Ia menambahkan, kajian mengenai resapan air dan dampak perubahan vegetasi hijau kerap absen dalam penerbitan izin prinsip. Banyak pengembang enggan membangun kolam retensi, embung, atau waduk kecil karena khawatir luas lahan jual berkurang dan biaya investasi meningkat.
Yayat menyoroti bahwa pelaksanaan pembangunan perumahan di daerah jarang merujuk RP3KP, padahal dokumen tersebut seharusnya menjadi landasan utama.

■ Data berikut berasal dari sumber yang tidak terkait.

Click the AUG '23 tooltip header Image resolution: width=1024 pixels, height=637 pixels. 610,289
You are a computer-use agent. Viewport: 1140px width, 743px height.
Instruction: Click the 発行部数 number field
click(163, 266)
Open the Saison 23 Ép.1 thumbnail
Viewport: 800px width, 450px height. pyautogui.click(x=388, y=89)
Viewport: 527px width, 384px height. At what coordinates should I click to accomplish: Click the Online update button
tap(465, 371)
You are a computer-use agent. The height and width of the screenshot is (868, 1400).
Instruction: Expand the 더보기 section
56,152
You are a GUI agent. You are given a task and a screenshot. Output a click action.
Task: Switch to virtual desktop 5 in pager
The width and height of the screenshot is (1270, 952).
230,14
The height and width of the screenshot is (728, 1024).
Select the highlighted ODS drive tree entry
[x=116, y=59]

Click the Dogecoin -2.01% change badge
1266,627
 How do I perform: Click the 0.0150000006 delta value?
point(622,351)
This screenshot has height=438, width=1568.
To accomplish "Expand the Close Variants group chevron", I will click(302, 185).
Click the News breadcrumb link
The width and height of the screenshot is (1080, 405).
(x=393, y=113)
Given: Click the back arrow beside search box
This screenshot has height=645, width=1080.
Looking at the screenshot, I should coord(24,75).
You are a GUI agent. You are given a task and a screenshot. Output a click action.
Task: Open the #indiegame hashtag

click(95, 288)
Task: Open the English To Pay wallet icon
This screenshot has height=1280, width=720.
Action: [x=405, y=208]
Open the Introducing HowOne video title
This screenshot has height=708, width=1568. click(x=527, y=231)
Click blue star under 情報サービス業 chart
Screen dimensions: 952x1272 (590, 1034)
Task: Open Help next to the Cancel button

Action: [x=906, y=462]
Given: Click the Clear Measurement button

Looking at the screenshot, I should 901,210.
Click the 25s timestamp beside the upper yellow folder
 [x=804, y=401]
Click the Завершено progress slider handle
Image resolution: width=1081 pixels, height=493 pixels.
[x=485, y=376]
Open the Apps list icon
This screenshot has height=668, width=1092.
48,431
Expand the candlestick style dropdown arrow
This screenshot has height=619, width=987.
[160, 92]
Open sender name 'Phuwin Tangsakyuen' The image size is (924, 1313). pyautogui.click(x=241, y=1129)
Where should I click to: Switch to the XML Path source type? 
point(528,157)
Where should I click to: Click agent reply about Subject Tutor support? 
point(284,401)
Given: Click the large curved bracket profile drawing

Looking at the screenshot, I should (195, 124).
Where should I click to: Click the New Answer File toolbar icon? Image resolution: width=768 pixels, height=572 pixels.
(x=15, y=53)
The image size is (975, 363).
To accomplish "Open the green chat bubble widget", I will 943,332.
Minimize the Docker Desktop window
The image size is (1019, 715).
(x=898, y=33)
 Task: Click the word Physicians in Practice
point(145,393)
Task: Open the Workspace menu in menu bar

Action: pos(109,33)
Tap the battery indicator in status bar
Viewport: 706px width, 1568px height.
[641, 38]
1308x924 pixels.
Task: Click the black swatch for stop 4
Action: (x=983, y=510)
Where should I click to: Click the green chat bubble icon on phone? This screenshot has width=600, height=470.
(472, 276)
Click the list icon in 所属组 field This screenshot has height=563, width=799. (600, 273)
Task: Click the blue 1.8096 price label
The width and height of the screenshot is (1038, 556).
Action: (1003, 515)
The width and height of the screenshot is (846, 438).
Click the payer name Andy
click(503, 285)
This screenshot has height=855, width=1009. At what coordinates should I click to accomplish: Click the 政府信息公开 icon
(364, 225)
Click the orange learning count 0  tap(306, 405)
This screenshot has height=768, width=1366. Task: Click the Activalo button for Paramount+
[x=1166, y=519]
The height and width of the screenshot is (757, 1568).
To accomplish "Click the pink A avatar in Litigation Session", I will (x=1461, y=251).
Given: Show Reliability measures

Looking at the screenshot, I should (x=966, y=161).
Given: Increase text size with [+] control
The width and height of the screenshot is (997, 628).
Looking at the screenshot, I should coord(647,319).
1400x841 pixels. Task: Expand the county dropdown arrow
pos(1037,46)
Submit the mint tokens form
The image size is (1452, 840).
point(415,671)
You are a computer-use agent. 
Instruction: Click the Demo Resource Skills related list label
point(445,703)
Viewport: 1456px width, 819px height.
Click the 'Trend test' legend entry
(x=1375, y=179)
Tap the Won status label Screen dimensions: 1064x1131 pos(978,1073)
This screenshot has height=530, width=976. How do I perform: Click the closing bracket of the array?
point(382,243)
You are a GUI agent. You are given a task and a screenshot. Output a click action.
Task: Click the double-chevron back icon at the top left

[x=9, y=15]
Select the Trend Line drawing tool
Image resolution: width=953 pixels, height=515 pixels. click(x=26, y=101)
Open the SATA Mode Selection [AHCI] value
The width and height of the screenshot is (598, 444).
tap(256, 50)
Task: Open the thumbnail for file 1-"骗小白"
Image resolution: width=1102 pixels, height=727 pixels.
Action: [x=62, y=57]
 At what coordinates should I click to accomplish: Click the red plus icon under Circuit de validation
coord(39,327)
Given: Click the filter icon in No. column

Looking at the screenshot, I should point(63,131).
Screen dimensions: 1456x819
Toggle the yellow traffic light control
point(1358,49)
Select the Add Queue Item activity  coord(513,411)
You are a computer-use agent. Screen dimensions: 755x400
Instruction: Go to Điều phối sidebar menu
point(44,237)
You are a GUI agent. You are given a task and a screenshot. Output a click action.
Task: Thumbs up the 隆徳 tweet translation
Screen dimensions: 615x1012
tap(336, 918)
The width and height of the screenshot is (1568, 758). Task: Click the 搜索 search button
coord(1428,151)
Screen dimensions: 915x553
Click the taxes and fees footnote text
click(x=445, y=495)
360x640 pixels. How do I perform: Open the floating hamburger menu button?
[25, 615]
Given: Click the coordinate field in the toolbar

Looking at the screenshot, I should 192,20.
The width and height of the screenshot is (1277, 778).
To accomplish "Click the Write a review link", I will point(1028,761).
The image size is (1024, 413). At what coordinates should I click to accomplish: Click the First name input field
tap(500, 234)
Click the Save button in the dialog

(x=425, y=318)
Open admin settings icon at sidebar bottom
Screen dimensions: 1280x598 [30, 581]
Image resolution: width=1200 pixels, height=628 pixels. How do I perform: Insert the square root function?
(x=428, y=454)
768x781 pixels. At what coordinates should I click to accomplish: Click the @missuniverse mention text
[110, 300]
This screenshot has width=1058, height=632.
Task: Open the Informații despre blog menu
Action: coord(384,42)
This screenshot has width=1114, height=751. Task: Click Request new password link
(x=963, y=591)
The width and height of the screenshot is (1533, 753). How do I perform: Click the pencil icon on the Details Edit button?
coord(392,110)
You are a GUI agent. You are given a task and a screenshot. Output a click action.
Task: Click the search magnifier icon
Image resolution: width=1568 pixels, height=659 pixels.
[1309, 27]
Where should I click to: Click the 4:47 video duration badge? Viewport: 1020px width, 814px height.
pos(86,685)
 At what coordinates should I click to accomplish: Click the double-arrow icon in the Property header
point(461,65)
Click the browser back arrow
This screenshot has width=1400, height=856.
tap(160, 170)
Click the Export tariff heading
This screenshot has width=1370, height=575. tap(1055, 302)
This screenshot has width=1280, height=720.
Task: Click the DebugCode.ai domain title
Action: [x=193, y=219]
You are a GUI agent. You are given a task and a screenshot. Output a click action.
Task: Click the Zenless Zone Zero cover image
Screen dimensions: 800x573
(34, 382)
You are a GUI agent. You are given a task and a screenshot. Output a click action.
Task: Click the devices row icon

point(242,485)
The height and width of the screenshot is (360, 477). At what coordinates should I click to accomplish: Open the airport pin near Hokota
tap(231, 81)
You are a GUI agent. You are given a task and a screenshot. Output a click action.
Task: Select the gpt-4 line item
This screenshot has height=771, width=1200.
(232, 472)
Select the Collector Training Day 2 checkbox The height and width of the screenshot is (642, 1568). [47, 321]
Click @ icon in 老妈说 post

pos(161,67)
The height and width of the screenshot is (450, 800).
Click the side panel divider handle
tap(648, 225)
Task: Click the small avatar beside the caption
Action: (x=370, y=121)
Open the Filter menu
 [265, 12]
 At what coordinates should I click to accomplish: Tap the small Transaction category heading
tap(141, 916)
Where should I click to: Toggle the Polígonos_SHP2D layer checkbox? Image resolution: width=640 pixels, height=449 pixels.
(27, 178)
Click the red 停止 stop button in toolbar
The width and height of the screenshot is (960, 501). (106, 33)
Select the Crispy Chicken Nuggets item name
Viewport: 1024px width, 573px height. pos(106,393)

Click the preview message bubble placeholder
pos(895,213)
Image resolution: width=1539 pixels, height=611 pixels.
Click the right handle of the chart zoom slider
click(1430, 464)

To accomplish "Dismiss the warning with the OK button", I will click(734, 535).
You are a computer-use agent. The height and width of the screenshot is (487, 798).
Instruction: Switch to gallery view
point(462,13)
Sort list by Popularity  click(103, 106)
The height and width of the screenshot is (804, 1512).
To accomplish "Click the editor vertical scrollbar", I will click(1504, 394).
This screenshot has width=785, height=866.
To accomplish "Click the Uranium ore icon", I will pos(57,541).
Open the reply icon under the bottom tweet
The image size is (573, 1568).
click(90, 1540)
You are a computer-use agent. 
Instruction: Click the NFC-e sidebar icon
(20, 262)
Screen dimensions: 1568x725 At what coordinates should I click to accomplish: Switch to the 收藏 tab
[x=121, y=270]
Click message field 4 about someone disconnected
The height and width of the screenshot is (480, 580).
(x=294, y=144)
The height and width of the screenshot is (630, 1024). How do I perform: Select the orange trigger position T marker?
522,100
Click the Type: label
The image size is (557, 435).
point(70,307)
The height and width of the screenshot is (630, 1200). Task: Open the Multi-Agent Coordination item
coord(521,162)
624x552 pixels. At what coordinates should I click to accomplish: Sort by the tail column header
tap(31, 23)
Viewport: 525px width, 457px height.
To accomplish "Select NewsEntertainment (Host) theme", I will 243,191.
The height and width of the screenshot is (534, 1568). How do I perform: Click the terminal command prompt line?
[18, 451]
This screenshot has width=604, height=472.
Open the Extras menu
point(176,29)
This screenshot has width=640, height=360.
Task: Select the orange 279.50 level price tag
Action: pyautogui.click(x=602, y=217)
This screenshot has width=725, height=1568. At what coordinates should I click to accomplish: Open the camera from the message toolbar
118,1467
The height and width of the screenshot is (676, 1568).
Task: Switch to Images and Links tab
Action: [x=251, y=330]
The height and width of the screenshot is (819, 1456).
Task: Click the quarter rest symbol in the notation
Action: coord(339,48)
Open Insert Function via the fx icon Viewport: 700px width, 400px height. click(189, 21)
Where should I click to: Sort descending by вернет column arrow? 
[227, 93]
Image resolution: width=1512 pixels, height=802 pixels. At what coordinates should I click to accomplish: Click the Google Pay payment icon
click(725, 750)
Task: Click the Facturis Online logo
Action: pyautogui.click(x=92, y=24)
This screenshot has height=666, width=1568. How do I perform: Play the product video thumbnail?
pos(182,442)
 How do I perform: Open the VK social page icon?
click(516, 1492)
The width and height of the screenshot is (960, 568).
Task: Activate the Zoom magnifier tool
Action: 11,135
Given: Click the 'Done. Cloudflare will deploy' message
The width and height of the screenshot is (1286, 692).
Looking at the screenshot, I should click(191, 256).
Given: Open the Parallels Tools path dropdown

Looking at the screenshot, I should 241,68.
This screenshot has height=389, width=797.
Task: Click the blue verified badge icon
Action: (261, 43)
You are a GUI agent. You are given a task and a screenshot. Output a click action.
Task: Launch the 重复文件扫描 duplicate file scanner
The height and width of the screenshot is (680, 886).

Karena itu, penghentian izin yang dilakukan Dedi Mulyadi ia nilai dapat menjadi kesempatan untuk kembali menata kawasan berdasarkan rencana jangka panjang.
“Kalau RP3KP itu benar-benar dijalankan, tidak perlu ada penghentian. Tapi banyak yang sudah terlanjur booking tanah dulu,” katanya.
Ia menyinggung contoh kawasan yang berubah drastis seperti Bandung Utara. Wilayah resapan yang dulu menjadi penopang hidrologi Bandung kini banyak tergerus pembangunan, sehingga kota cekungan seperti Bandung kehilangan pelindung alaminya.
“Ketika Bandung Utara hancur, itu tanda-tanda Bandung tidak terselamatkan. Resapan air habis,” ujarnya.
Selain itu, menurut dia, pengembang juga harus menunjukkan komitmen lingkungan, bukan sekadar menolak kebijakan. Pemerintah daerah perlu menuntut bukti penghijauan, pemulihan kawasan, hingga desain pengendalian banjir.
“Jangan hanya teriak dicabut izin, tapi tidak ada gagasan. Banyak rumah di Karawang dan Bekasi kemarin yang tenggelam, siapa yang bertanggung jawab?” ucap Yayat.
Yayat juga mengingatkan bahwa wilayah ini merupakan kota cekungan yang terbentuk dari letusan Gunung Sunda ribuan tahun lalu. Sebagai cekungan, pengelolaan hidrologi dan tata kelola air menjadi aspek krusial.
“Kalau Bandung itu cekungan, maka yang harus diselamatkan adalah hulunya. Kalau hulu rusak, banjir jadi keniscayaan,” katanya.
Yayat menyebut langkah Dedi Mulyadi bisa menjadi momentum untuk membangun prinsip baru yang lebih berkelanjutan. Tantangannya, kata dia, bukan hanya di pemerintah tetapi juga pengusaha dan masyarakat yang sering menolak perubahan.
Sebelumnya, Gubernur Jawa Barat Dedi Mulyadi menghentikan sementara penerbitan izin perumahan di wilayah Bandung Raya (Kabupaten Bandung, Kabupaten Bandung Barat, Kabupaten Sumedang, Kota Bandung dan Kota Cimahi).
Keputusan ini diambil KDM, sapaannya, dalam Surat Edaran Gubernur Jawa Barat Nomor: 177/PUR.06.02.03/DISPERKIM tertanggal 6 Desember 2025.
Izin perumahan dibekukan sebagai bentuk respons bencana banjir bandang dan tanah longsor yang terjadi di Kabupaten Bandung, Kabupaten Bandung Barat, Kabupaten Sumedang, Kota Bandung, dan Kota Cimahi.
Penghentian sementara izin perumahan dilakukan sampai masing-masing pemda melakukan kajian risiko bencana.
"Menghentikan sementara penerbitan izin perumahan sampai dengan adanya hasil kajian risiko bencana masing-masing Kabupaten/Kota dan/atau penyesuaian kembali rencana tata ruang wilayah Kabupaten/Kota," bunyi Surat Edaran tersebut.